Hylomorphic solitons on lattices (Q983467)

The paper concerns the \textit{hylomorphic} solitons whose existence is related to the ratio energy/charge and they include \(Q\)-balls, which are spherically symmetric solutions of the nonlinear Klein-Gordon equation, as well as solitary waves and vortices which occur, by the same mechanism, in the nonlinear Schrödinger equation and in gauge theories. A general existence theorem for this class of solitons is given.

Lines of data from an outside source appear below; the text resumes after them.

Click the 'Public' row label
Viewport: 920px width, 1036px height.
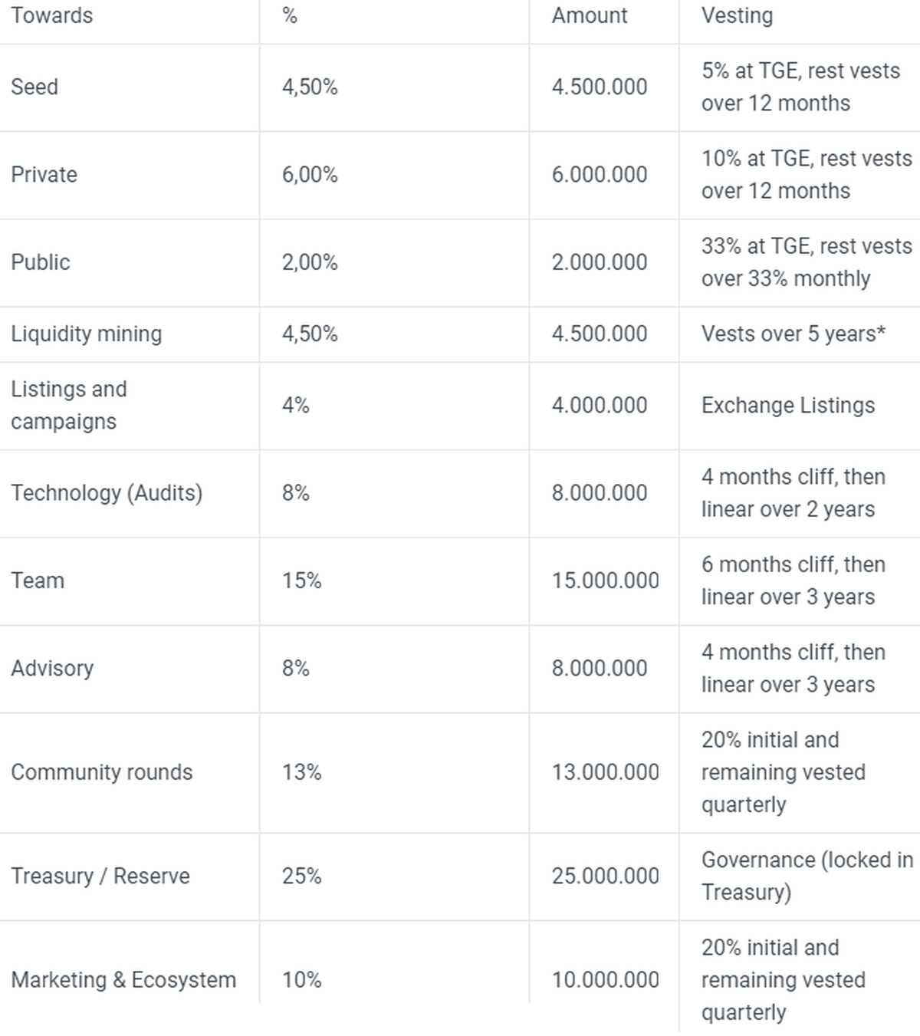(41, 262)
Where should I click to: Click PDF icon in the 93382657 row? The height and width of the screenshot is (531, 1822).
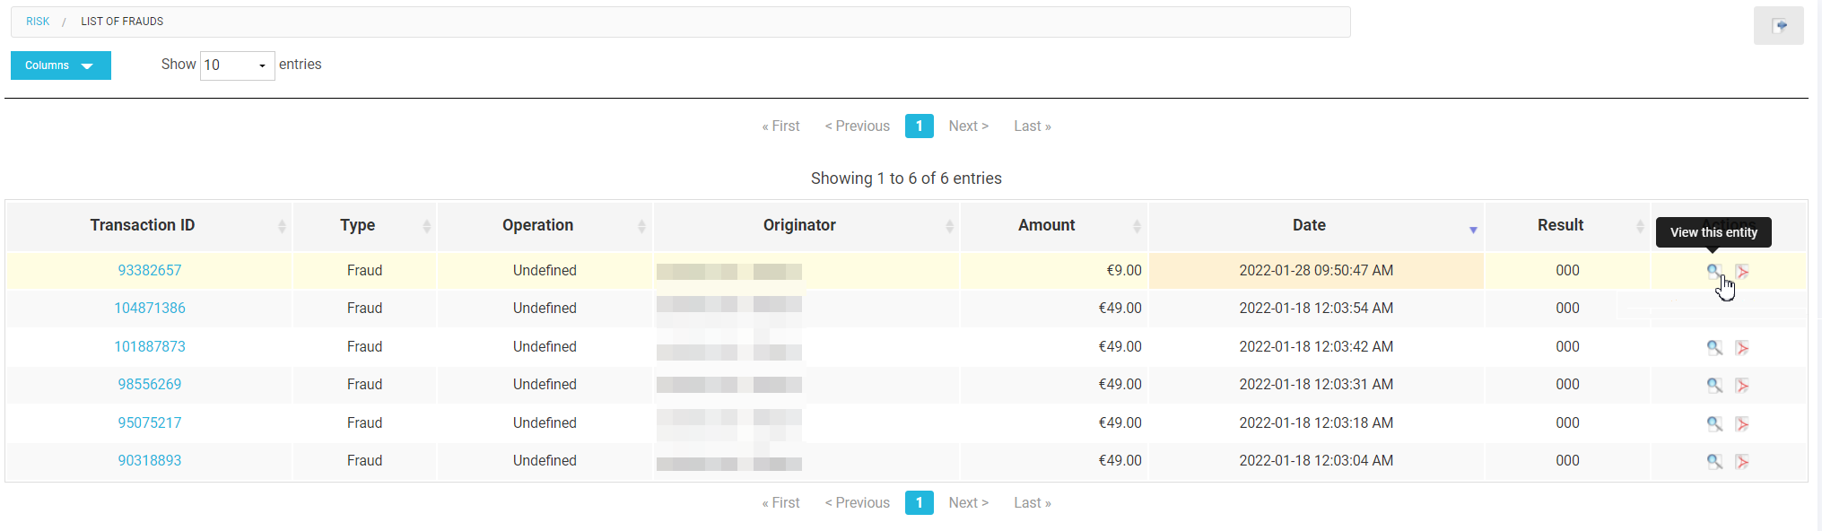point(1742,271)
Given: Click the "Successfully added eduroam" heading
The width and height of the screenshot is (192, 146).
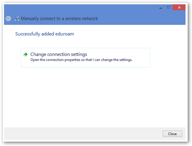Looking at the screenshot, I should 44,34.
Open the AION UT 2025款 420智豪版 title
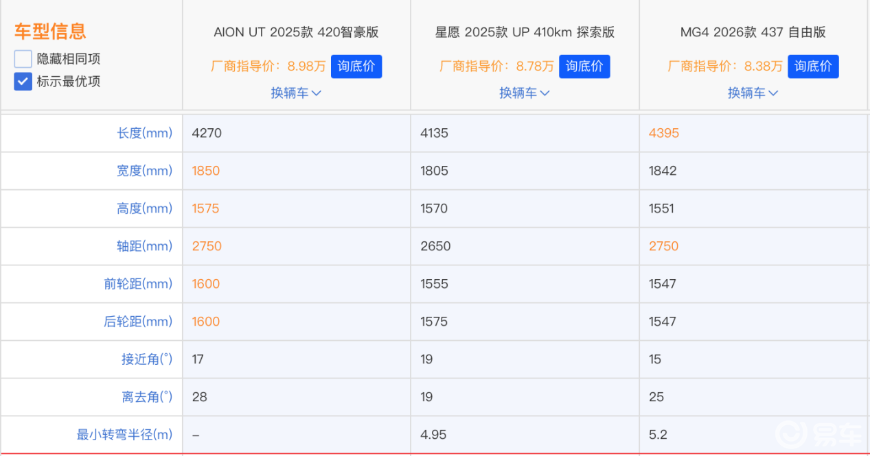870x456 pixels. [296, 32]

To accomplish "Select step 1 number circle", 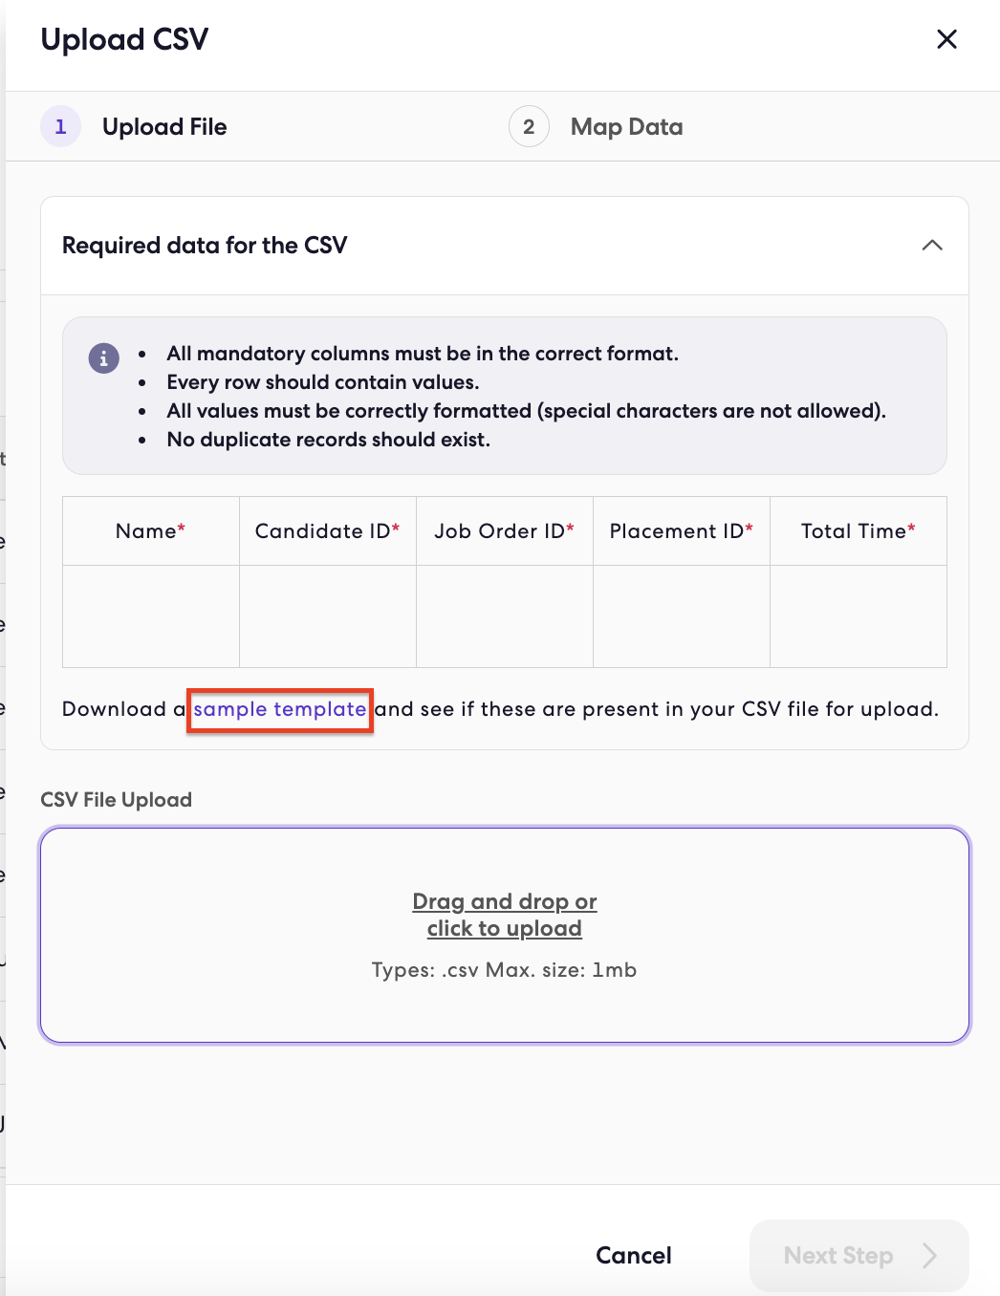I will [60, 127].
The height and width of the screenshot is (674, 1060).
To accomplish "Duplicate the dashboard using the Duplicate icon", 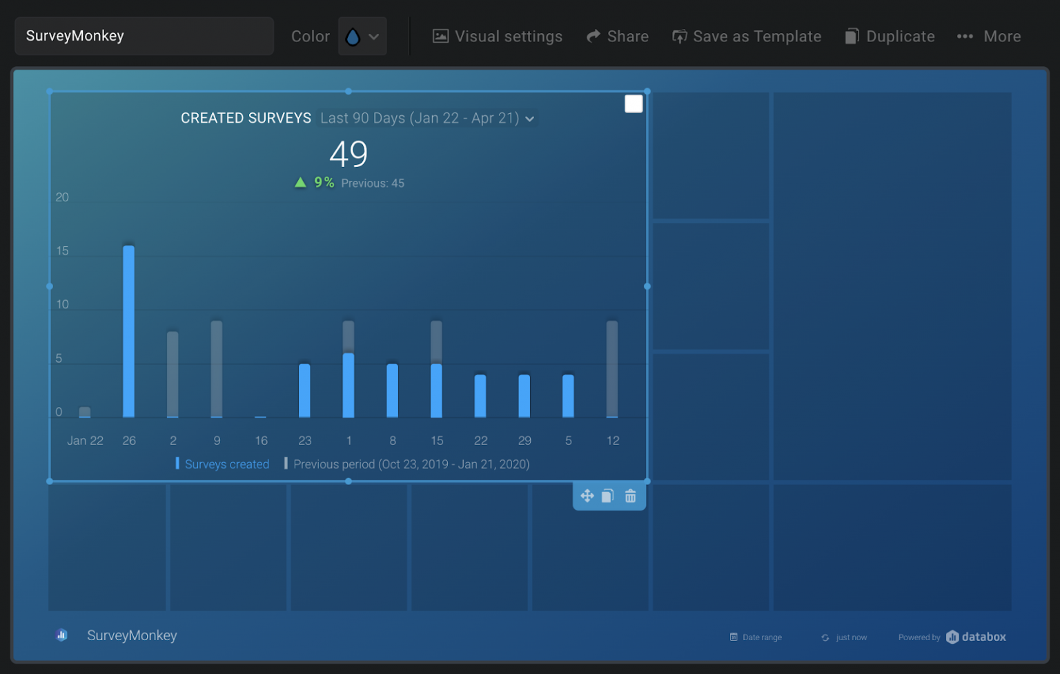I will (x=852, y=36).
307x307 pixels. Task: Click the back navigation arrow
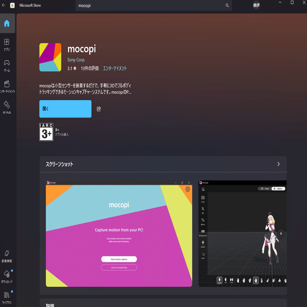click(4, 5)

The abstract result is applied to the following nonlinear Schrödinger equation \[ i\frac{\partial \psi}{\partial t}=- \frac{1}{2}\Delta\psi + V(x)\psi + \frac{1}{2}W'(\psi), \] where \(\psi:\mathbb{R}^N\to \mathbb{C}\) \((N\geq 3)\), \(V: \mathbb{R}^N\to \mathbb{R}\) with the positivity and lattice invariance, \(W:\mathbb{C}\to \mathbb{R}\) such that \(W(s)=F(|s|)\) for some smooth function \(F:[0,\infty)\to \mathbb{R}\), \[ W'(s)=\frac{\partial W}{\partial s_1}+i\frac{\partial W}{\partial s_2}, \quad s=s_1+is_2,\eqno (1) \] and \(W(s)=\frac{1}{2} (W''(0))^2s^2+N(s)\) \((N(s)=o(s^2))\) with the positivity, nondegeneracy, hylomorphy, and growth condition. Moreover, the abstract result is applied to the following nonlinear Klein-Gordon equation \[ \square\psi + W'(x,\psi)=0, \] where \(\psi:\mathbb{R}^N\to \mathbb{C}\) \((N\geq 3)\), \(W:\mathbb{R}^N\times \mathbb{C}\to \mathbb{R}\), \(W'\) is the derivative with respect to the second variable as in (1), and \(W(x,s)=\frac{1}{2} h(x)^2s^2+N(x,s)\) (\(h(x)\in L^\infty\), \(h(x)\geq h_0>0\) and \(N(x,s)=o(s^2)\)) with the positivity, nondegeneracy, hylomorphy, and growth condition.